Berlin – French President Emmanuel Macron’s vision for a stronger European Union may be under threat as a growing rift emerges with Germany on everything from defence to his plans for deeper eurozone integration.
Less than a year after his stunning election win on a pro-EU platform, Macron’s hopes of pushing through his bold post-Brexit reforms with Chancellor Angela Merkel by his side are facing a cold dose of reality.
“Macron’s European initiative is as dead as a dormouse,” Der Spiegel news weekly wrote ahead of the Frenchman’s visit to Berlin on April 19, a chance for both leaders to take stock of the stalled reform process.
The talks come as differences between the neighbours were thrown into stark relief in recent days, when Berlin — but not Paris — chose to sit out the biggest Western intervention yet in the Syrian war.
And while Macron laid out his lofty reform goals in a passionate speech to the European Parliament, Merkel’s own party publicly pushed back against his proposals for a eurozone budget and an expansion of the EU’s bailout fund.
Merkel nevertheless said she remained convinced both sides would find “common solutions” before an EU summit in June.
“Things are moving at a snail’s pace, if at all,” said Stefani Weiss, an analyst at the Bertelsmann Foundation think tank.
– Bolstering European defence cooperation –
“I think we’ll end up with only very modest reforms.”
Topping the agenda on Thursday will be talks on bolstering European defence cooperation, with Macron calling for a joint intervention force and joint military doctrine.
Berlin and Paris agree that Europe must be able to stand alone on defence in the face of US President Donald Trump’s isolationist tendencies — but it remains to be seen how far Germany is willing to go.
The air strikes against the Syrian regime last weekend by the US, France and Britain, in response to a suspected chemical attack, were carried out without the EU’s biggest and most powerful nation.
Although Merkel supported the intervention, she ruled out any German participation, sparking debate about Berlin’s leadership role.
“When people are being slaughtered, the time comes to take action,” former German defence minister Karl-Theodor zu Guttenberg told Bild newspaper, accusing Merkel of “letting others do the dirty work”.
“Macron turns to Trump, not Merkel,” the daily Die Welt wrote.

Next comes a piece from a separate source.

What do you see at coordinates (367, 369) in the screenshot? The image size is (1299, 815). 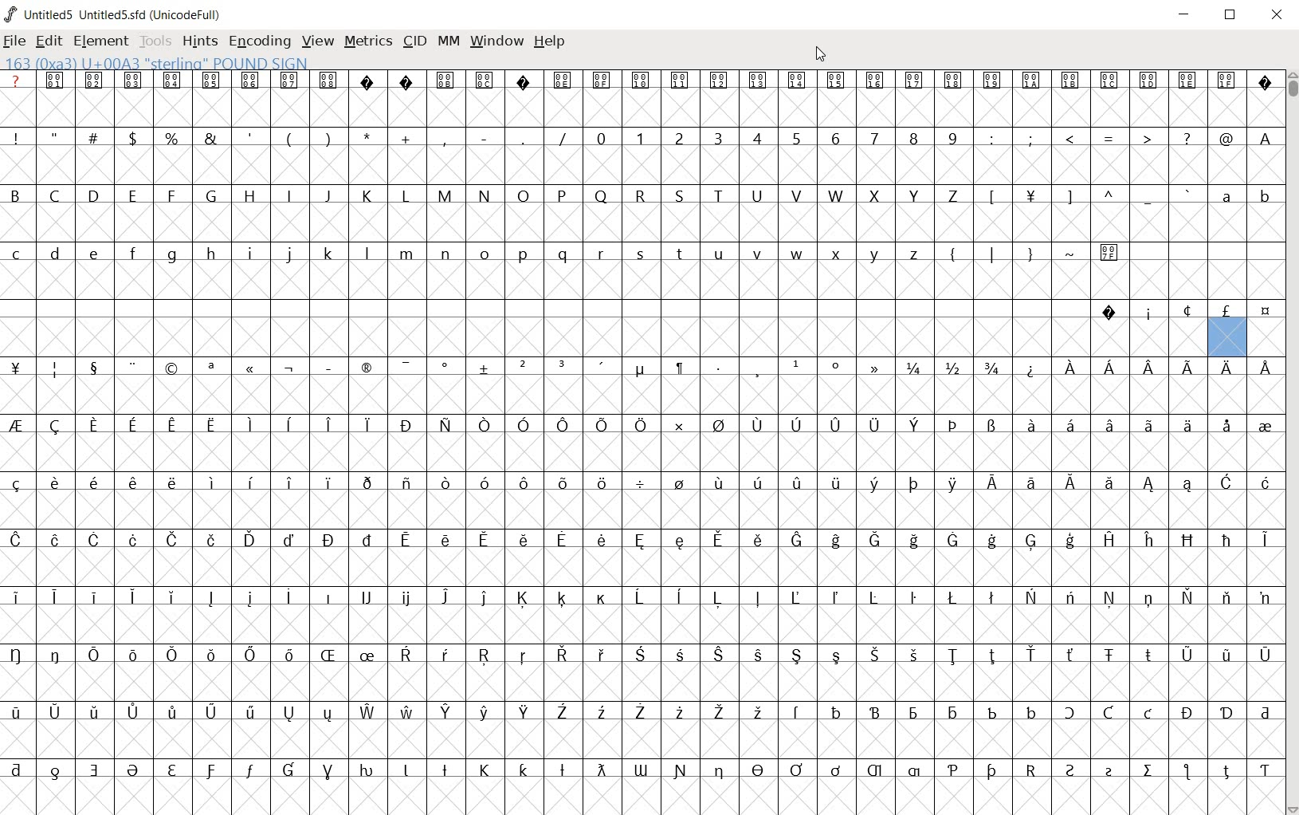 I see `Symbol` at bounding box center [367, 369].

But observers say the veteran chancellor, who has just begun her fourth term with a much-reduced parliamentary majority, was playing to the domestic gallery.
As the instigator of two world wars, Germany abhors the idea of getting involved in armed conflicts and Merkel anyway needs parliamentary approval before she can agree to any deployments.
Although the country has in recent years cautiously stepped up its role in multinational missions abroad, including alongside French troops in Mali, Germany remains reluctant to resort to military force.
– Thwarting eurozone reforms –
Years of underfunding have also left Germany’s military equipment in a woeful state, leaving allies to privately grumble over the nation’s lack of combat-readiness.
Another great stumbling block to Macron’s European dream is growing scepticism in Berlin about some of his flagship plans for overhauling the eurozone.
Most of the opposition has come from within Merkel’s own conservative camp, deeply wary of any possibility that debt might be pooled or German taxpayer money handed over to spendthrift neighbours.
Merkel’s centre-left coalition partners, the pro-EU Social Democrats, meanwhile have been more openly supportive of Macron’s reform drive.
Lawmakers from Merkel’s CDU/CSU bloc this week released a joint paper laying down strict conditions for the proposed transformation of the bloc’s bailout fund into a European Monetary Fund that can act as a “lender of last resort”.
The document includes a potentially deal-breaking insistence on getting each member state’s parliament to sign off on the fund’s creation, a lengthy process with a high potential for failure.
Merkel’s party also dismissed Macron’s plan for a separate investment budget for the 19-member single currency area, saying it was not “a top priority” when the bloc is still grappling with how to plug the hole that Britain’s departure will leave in the wider EU budget.
“I don’t see why I should place Macron’s happiness at the heart of my policies,” said top CSU lawmaker Alexander Dobrindt.
But a senior French official, speaking on condition of anonymity, said he believed the German position would soften.
“Are they jumping for joy in Berlin at the thought of a eurozone budget? Probably not,” he told AFP.
“But we need it, and everyone agrees there’s been insufficient investment in the eurozone, including Germany.”